*** Opening of PROVIDED MATERIAL ***

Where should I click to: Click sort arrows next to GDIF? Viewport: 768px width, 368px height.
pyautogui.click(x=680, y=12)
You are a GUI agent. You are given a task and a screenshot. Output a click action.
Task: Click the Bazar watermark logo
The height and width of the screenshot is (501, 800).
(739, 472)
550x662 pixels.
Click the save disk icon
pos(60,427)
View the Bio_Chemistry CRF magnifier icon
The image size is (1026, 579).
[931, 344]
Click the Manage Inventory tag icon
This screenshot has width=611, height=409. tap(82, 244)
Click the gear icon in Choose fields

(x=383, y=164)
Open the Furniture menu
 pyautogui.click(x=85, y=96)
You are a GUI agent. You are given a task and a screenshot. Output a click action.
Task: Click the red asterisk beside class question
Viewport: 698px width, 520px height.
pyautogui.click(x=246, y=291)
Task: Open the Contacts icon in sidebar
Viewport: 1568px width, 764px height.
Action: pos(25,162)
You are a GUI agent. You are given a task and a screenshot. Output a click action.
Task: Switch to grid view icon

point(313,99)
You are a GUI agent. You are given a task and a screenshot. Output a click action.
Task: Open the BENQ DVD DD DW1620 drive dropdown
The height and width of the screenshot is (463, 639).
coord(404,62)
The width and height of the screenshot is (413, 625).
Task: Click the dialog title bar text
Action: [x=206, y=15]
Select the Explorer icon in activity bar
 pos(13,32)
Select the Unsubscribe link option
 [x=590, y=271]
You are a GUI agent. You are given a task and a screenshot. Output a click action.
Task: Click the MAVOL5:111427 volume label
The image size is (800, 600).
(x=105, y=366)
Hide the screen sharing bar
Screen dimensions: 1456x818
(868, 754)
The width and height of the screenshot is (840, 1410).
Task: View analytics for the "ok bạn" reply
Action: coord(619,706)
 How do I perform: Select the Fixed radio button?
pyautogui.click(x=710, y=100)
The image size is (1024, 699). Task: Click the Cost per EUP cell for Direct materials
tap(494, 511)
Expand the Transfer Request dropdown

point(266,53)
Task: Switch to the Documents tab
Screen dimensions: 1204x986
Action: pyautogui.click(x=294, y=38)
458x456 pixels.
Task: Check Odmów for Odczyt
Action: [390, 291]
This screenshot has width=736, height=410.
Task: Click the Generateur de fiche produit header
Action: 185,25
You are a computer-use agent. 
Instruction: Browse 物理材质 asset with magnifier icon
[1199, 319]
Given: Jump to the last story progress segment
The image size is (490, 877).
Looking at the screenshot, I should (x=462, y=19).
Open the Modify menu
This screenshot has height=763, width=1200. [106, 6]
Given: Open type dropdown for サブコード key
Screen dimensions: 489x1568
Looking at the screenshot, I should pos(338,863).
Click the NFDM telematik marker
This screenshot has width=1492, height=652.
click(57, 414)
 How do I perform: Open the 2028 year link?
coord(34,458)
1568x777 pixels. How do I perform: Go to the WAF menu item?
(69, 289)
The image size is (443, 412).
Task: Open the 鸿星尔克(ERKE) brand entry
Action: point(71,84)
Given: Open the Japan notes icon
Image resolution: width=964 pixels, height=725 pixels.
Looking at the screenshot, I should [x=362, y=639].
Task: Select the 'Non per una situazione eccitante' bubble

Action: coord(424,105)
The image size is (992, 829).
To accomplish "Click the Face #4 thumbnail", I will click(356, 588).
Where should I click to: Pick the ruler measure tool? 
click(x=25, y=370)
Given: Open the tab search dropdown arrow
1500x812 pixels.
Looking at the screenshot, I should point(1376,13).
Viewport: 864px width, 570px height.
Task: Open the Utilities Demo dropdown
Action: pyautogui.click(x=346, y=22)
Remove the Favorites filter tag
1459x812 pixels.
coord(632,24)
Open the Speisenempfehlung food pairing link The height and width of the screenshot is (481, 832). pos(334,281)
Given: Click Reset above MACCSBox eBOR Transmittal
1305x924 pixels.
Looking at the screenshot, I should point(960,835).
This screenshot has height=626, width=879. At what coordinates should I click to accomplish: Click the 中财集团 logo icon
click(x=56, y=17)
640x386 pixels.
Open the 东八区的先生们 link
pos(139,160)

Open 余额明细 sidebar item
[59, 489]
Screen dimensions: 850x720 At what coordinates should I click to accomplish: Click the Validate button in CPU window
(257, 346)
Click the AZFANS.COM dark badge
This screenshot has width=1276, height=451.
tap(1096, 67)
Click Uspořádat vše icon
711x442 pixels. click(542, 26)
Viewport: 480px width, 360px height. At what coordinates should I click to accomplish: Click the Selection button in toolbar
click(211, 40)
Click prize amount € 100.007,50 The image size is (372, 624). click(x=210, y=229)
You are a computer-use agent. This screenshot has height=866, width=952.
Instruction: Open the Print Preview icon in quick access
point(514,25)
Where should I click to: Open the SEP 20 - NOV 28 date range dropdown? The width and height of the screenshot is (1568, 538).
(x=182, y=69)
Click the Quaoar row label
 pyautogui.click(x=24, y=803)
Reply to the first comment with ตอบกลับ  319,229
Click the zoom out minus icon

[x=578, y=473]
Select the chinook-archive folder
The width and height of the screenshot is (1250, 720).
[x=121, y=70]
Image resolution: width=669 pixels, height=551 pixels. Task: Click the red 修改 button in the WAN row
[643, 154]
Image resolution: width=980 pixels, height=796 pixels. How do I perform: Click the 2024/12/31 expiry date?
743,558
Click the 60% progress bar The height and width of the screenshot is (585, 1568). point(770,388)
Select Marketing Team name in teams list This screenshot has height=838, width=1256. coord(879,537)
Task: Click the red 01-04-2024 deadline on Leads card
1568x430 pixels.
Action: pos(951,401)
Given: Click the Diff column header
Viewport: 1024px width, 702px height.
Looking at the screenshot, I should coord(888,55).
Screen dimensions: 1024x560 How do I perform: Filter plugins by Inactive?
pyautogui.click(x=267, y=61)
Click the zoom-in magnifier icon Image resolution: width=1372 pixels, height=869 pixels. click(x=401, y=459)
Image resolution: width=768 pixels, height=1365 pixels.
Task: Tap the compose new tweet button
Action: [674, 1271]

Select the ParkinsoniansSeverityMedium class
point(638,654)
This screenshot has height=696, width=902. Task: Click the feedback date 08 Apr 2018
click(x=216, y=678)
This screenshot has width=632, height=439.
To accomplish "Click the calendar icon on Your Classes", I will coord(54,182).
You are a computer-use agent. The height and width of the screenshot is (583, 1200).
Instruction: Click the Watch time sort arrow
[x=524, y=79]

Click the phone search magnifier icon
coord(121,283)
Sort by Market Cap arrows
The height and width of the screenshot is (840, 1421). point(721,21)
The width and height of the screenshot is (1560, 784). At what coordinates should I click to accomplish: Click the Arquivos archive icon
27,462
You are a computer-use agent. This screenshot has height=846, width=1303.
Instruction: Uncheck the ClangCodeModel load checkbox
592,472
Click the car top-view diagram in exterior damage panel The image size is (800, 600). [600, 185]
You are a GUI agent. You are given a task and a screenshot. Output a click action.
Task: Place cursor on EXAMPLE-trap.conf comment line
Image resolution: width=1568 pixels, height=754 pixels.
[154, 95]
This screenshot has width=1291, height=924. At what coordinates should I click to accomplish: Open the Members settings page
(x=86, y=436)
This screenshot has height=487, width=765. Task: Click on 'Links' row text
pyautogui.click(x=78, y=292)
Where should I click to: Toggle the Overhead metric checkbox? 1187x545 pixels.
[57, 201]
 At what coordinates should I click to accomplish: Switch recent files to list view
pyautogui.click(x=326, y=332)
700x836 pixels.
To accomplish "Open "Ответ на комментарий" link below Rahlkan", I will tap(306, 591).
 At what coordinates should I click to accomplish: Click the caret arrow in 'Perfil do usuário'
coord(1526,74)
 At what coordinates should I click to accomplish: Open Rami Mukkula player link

*** Close of PROVIDED MATERIAL ***

WHAT THE EXERCISE ASKS :: With nothing left out, copy the data above exactly.

ANSWER TO THIS TASK ::
Where should I click to: Click sort arrows next to GDIF? Viewport: 768px width, 368px height.
pyautogui.click(x=680, y=12)
You are a GUI agent. You are given a task and a screenshot. Output a click action.
Task: Click the Bazar watermark logo
The height and width of the screenshot is (501, 800).
(739, 472)
550x662 pixels.
Click the save disk icon
pos(60,427)
View the Bio_Chemistry CRF magnifier icon
The image size is (1026, 579).
[931, 344]
Click the Manage Inventory tag icon
This screenshot has width=611, height=409. tap(82, 244)
Click the gear icon in Choose fields

(x=383, y=164)
Open the Furniture menu
 pyautogui.click(x=85, y=96)
You are a GUI agent. You are given a task and a screenshot. Output a click action.
Task: Click the red asterisk beside class question
Viewport: 698px width, 520px height.
pyautogui.click(x=246, y=291)
Task: Open the Contacts icon in sidebar
Viewport: 1568px width, 764px height.
Action: pos(25,162)
You are a GUI agent. You are given a task and a screenshot. Output a click action.
Task: Switch to grid view icon

point(313,99)
You are a GUI agent. You are given a task and a screenshot. Output a click action.
Task: Open the BENQ DVD DD DW1620 drive dropdown
The height and width of the screenshot is (463, 639).
coord(404,62)
The width and height of the screenshot is (413, 625).
Task: Click the dialog title bar text
Action: [x=206, y=15]
Select the Explorer icon in activity bar
 pos(13,32)
Select the Unsubscribe link option
 [x=590, y=271]
You are a GUI agent. You are given a task and a screenshot. Output a click action.
Task: Click the MAVOL5:111427 volume label
The image size is (800, 600).
(x=105, y=366)
Hide the screen sharing bar
Screen dimensions: 1456x818
(868, 754)
The width and height of the screenshot is (840, 1410).
Task: View analytics for the "ok bạn" reply
Action: coord(619,706)
 How do I perform: Select the Fixed radio button?
pyautogui.click(x=710, y=100)
The image size is (1024, 699). Task: Click the Cost per EUP cell for Direct materials
tap(494, 511)
Expand the Transfer Request dropdown

point(266,53)
Task: Switch to the Documents tab
Screen dimensions: 1204x986
Action: pyautogui.click(x=294, y=38)
458x456 pixels.
Task: Check Odmów for Odczyt
Action: [390, 291]
This screenshot has width=736, height=410.
Task: Click the Generateur de fiche produit header
Action: 185,25
You are a computer-use agent. 
Instruction: Browse 物理材质 asset with magnifier icon
[1199, 319]
Given: Jump to the last story progress segment
The image size is (490, 877).
Looking at the screenshot, I should (x=462, y=19).
Open the Modify menu
This screenshot has height=763, width=1200. [106, 6]
Given: Open type dropdown for サブコード key
Screen dimensions: 489x1568
Looking at the screenshot, I should pos(338,863).
Click the NFDM telematik marker
This screenshot has width=1492, height=652.
click(57, 414)
 How do I perform: Open the 2028 year link?
coord(34,458)
1568x777 pixels. How do I perform: Go to the WAF menu item?
(69, 289)
The image size is (443, 412).
Task: Open the 鸿星尔克(ERKE) brand entry
Action: point(71,84)
Given: Open the Japan notes icon
Image resolution: width=964 pixels, height=725 pixels.
Looking at the screenshot, I should [x=362, y=639].
Task: Select the 'Non per una situazione eccitante' bubble

Action: coord(424,105)
The image size is (992, 829).
To accomplish "Click the Face #4 thumbnail", I will click(356, 588).
Where should I click to: Pick the ruler measure tool? 
click(x=25, y=370)
Given: Open the tab search dropdown arrow
1500x812 pixels.
Looking at the screenshot, I should point(1376,13).
Viewport: 864px width, 570px height.
Task: Open the Utilities Demo dropdown
Action: pyautogui.click(x=346, y=22)
Remove the Favorites filter tag
1459x812 pixels.
coord(632,24)
Open the Speisenempfehlung food pairing link The height and width of the screenshot is (481, 832). pos(334,281)
Given: Click Reset above MACCSBox eBOR Transmittal
1305x924 pixels.
Looking at the screenshot, I should point(960,835).
This screenshot has height=626, width=879. At what coordinates should I click to accomplish: Click the 中财集团 logo icon
click(x=56, y=17)
640x386 pixels.
Open the 东八区的先生们 link
pos(139,160)

Open 余额明细 sidebar item
[59, 489]
Screen dimensions: 850x720 At what coordinates should I click to accomplish: Click the Validate button in CPU window
(257, 346)
Click the AZFANS.COM dark badge
This screenshot has width=1276, height=451.
tap(1096, 67)
Click Uspořádat vše icon
711x442 pixels. click(542, 26)
Viewport: 480px width, 360px height. At what coordinates should I click to accomplish: Click the Selection button in toolbar
click(211, 40)
Click prize amount € 100.007,50 The image size is (372, 624). click(x=210, y=229)
You are a computer-use agent. This screenshot has height=866, width=952.
Instruction: Open the Print Preview icon in quick access
point(514,25)
Where should I click to: Open the SEP 20 - NOV 28 date range dropdown? The width and height of the screenshot is (1568, 538).
(x=182, y=69)
Click the Quaoar row label
 pyautogui.click(x=24, y=803)
Reply to the first comment with ตอบกลับ  319,229
Click the zoom out minus icon

[x=578, y=473]
Select the chinook-archive folder
The width and height of the screenshot is (1250, 720).
[x=121, y=70]
Image resolution: width=669 pixels, height=551 pixels. Task: Click the red 修改 button in the WAN row
[643, 154]
Image resolution: width=980 pixels, height=796 pixels. How do I perform: Click the 2024/12/31 expiry date?
743,558
Click the 60% progress bar The height and width of the screenshot is (585, 1568). point(770,388)
Select Marketing Team name in teams list This screenshot has height=838, width=1256. coord(879,537)
Task: Click the red 01-04-2024 deadline on Leads card
1568x430 pixels.
Action: pos(951,401)
Given: Click the Diff column header
Viewport: 1024px width, 702px height.
Looking at the screenshot, I should coord(888,55).
Screen dimensions: 1024x560 How do I perform: Filter plugins by Inactive?
pyautogui.click(x=267, y=61)
Click the zoom-in magnifier icon Image resolution: width=1372 pixels, height=869 pixels. click(x=401, y=459)
Image resolution: width=768 pixels, height=1365 pixels.
Task: Tap the compose new tweet button
Action: [674, 1271]

Select the ParkinsoniansSeverityMedium class
point(638,654)
This screenshot has height=696, width=902. Task: Click the feedback date 08 Apr 2018
click(x=216, y=678)
This screenshot has width=632, height=439.
To accomplish "Click the calendar icon on Your Classes", I will coord(54,182).
You are a computer-use agent. The height and width of the screenshot is (583, 1200).
Instruction: Click the Watch time sort arrow
[x=524, y=79]

Click the phone search magnifier icon
coord(121,283)
Sort by Market Cap arrows
The height and width of the screenshot is (840, 1421). point(721,21)
The width and height of the screenshot is (1560, 784). At what coordinates should I click to accomplish: Click the Arquivos archive icon
27,462
You are a computer-use agent. This screenshot has height=846, width=1303.
Instruction: Uncheck the ClangCodeModel load checkbox
592,472
Click the car top-view diagram in exterior damage panel The image size is (800, 600). [600, 185]
You are a GUI agent. You are given a task and a screenshot. Output a click action.
Task: Place cursor on EXAMPLE-trap.conf comment line
Image resolution: width=1568 pixels, height=754 pixels.
[154, 95]
This screenshot has width=1291, height=924. At what coordinates should I click to accomplish: Open the Members settings page
(x=86, y=436)
This screenshot has height=487, width=765. Task: Click on 'Links' row text
pyautogui.click(x=78, y=292)
Where should I click to: Toggle the Overhead metric checkbox? 1187x545 pixels.
[57, 201]
 At what coordinates should I click to accomplish: Switch recent files to list view
pyautogui.click(x=326, y=332)
700x836 pixels.
To accomplish "Open "Ответ на комментарий" link below Rahlkan", I will tap(306, 591).
 At what coordinates should I click to accomplish: Click the caret arrow in 'Perfil do usuário'
coord(1526,74)
 At what coordinates should I click to accomplish: Open Rami Mukkula player link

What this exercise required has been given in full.